Lo scorso 8 aprile, dopo il fallimento dell’incontro a Roma tra i pm italiani e quelli egiziani, il governo ha richiamato per consultazioni l’ambasciatore Maurizio Massari, il primo a identificare ufficialmente il corpo di Giulio. Successivamente Massari è stato destinato a un altro incarico e sostituito da Giampaolo Cantini che però non ha ancora preso ufficialmente servizio nella sede del Cairo. I firmatari della petizione vorrebbero quindi che la situazione resti inalterata per non dare nessun segnale di distensione tra i due Paesi. Anzi, vorrebbero che il richiamo dell'ambasciatore venisse inteso come premessa di altre iniziative di pressione democratica nei confronti del regime egiziano che finora non ha collaborato in alcun modo alle indagini per la verità sul caso. Nel frattempo dal Cairo non arrivano buone notizie nell’ambito della tutela dei diritti umani.

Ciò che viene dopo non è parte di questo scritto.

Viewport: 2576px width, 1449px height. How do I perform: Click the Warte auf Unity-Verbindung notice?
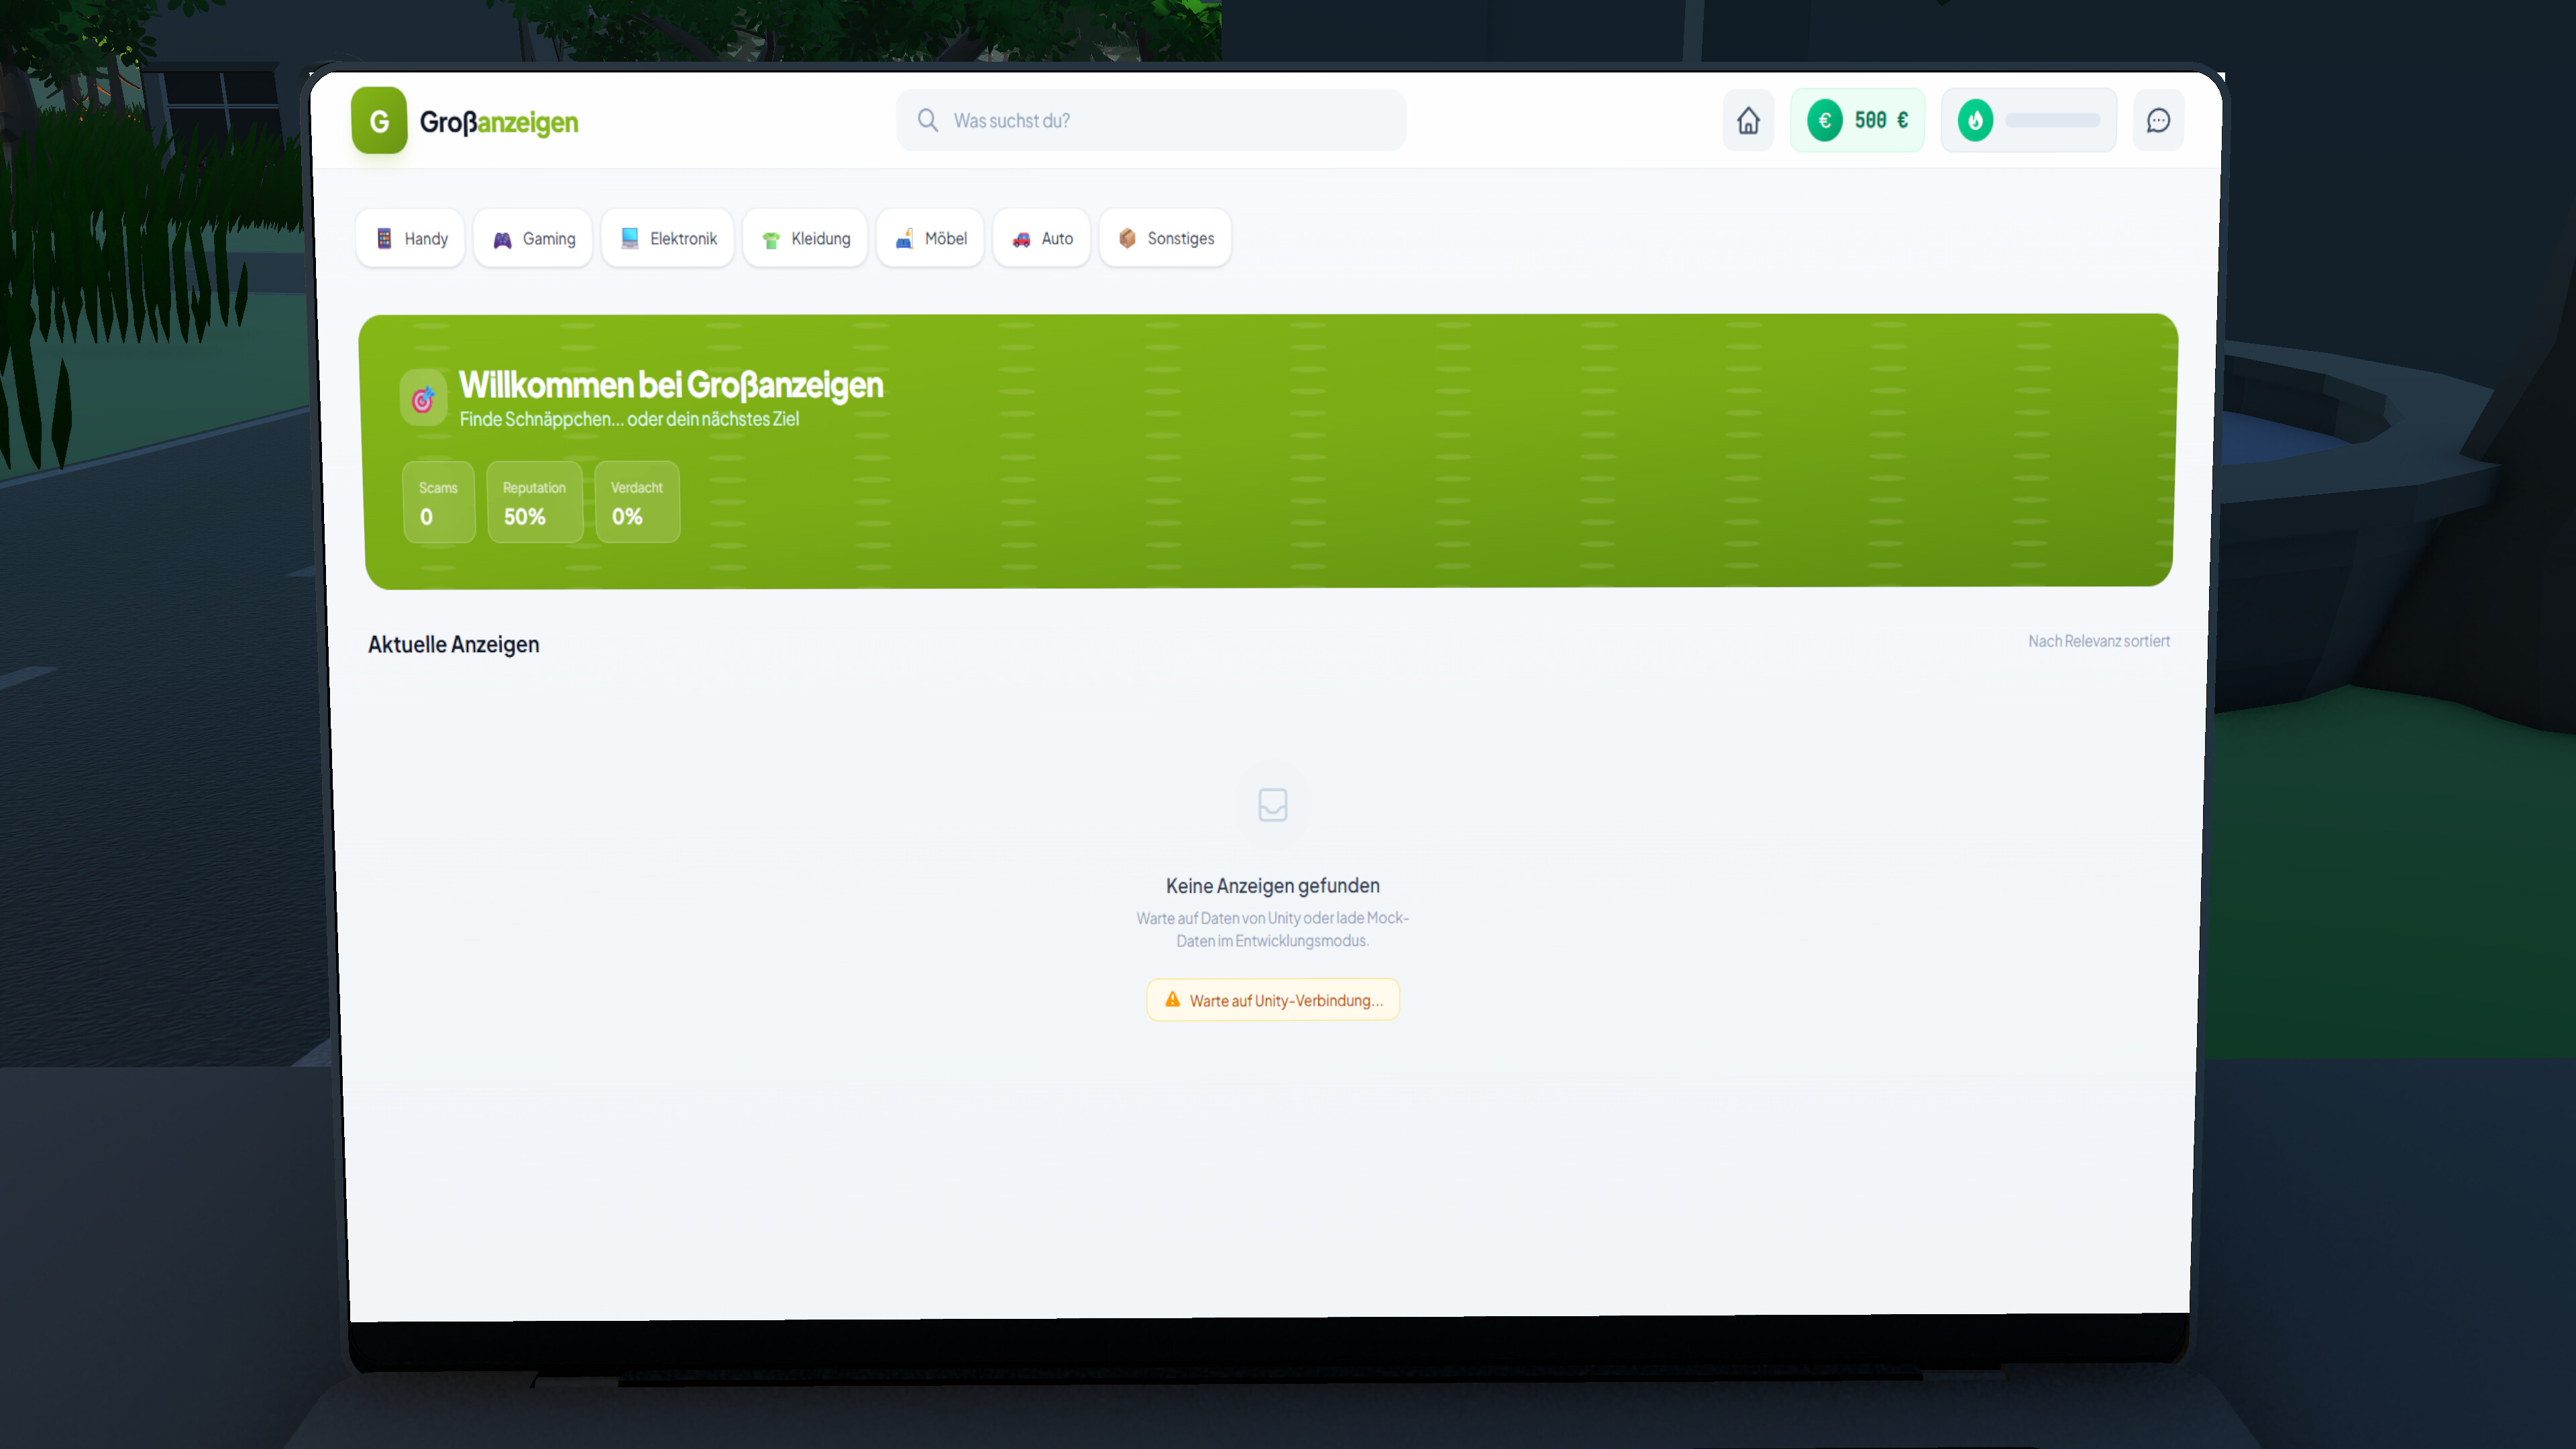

La morsa del generale al Sisi continua a farsi sentire. Ne sono un emblematico esempio i 130 giorni di detenzione di Ahmed Abdallah, presidente della Commissione egiziana per i diritti e le libertà e consulente legale della famiglia Regeni. E’ stata aggiornata a domani l’udienza per la sua possibile scarcerazione.

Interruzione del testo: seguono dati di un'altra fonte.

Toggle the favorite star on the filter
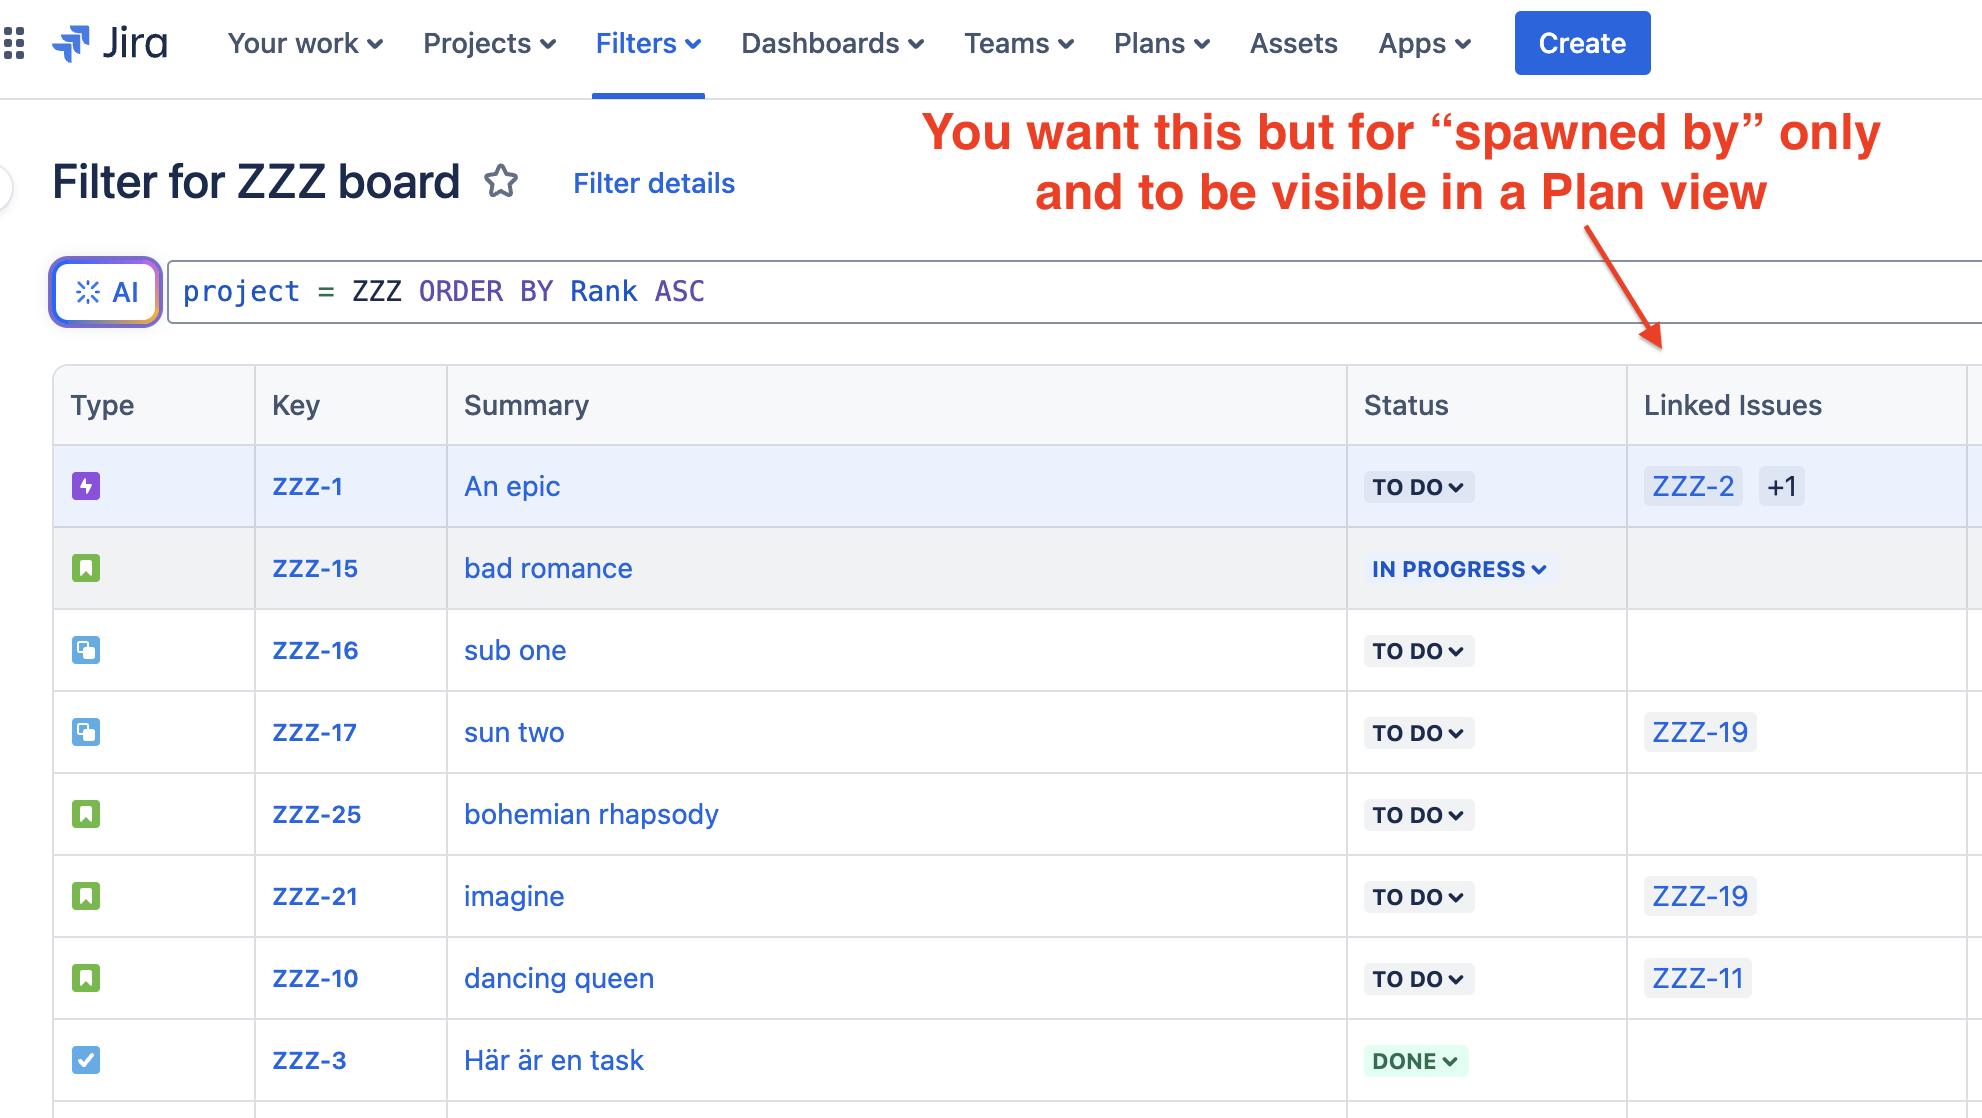 click(502, 182)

Abdallah è stato arrestato, insieme ad altre centinaia di persone in tutto il Paese, il 25 aprile scorso durante alcune manifestazioni contro la decisione del presidente di cedere all’Arabia Saudita due isole egiziane. La stessa decisione è stata poi annullata il 21 giugno dal Consiglio di Stato ma chi ha protestato continua a essere ingiustamente detenuto in carcere. L’ennesimo Giulio Regeni egiziano è stato invece ucciso dalla polizia solo due giorni fa. Si chiamava Ahmed Medhat, studente di medicina. E’ stato arrestato lunedì scorso con l’accusa di aver partecipato a delle proteste contro il governo. Quando però i familiari si sono presentati al commissariato di polizia di Nasr City sono stati inviati direttamente all’obitorio. Secondo la versione fornita dalla polizia, il ragazzo sarebbe morto nel tentativo di una fuga da un locale di prostitute. Sarebbe saltato dal secondo piano. Il rapporto dell’ospedale parla invece di traumi cranici dovuti a ripetute percosse. Il procuratore generale ha invitato i genitori a occuparsi di seppellire il figlio, invece di rendere pubblico il suo scandalo.